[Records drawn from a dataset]
*** Begin section ***
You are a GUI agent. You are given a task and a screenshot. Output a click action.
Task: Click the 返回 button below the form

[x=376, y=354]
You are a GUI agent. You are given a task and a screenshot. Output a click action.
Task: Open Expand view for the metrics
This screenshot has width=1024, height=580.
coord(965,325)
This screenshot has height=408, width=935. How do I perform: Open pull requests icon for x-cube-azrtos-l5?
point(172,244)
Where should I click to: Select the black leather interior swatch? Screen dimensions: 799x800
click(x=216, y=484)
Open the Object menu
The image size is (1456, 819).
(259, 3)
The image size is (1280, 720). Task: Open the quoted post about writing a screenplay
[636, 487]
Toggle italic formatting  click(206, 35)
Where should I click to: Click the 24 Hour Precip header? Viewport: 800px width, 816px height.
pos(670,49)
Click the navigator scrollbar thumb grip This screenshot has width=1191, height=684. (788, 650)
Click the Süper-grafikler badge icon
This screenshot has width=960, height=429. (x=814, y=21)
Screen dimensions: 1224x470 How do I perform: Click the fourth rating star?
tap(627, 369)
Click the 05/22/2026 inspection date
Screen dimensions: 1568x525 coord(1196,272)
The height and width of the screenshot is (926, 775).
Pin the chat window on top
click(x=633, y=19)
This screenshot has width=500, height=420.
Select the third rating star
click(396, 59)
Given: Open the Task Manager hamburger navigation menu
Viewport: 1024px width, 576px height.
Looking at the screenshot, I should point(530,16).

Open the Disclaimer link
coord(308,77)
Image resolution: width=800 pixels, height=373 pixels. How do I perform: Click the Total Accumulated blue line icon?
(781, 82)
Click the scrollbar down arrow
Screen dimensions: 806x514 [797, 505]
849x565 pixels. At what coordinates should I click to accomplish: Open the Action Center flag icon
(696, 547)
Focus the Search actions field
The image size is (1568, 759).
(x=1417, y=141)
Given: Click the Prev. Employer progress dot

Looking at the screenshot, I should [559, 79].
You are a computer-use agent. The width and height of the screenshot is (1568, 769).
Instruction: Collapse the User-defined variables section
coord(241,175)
*** End section ***
• _Your instructions_:
Show the lines of the records that contain the word "menu".

• _Solution below_:
Open the Object menu
Given: Open the Task Manager hamburger navigation menu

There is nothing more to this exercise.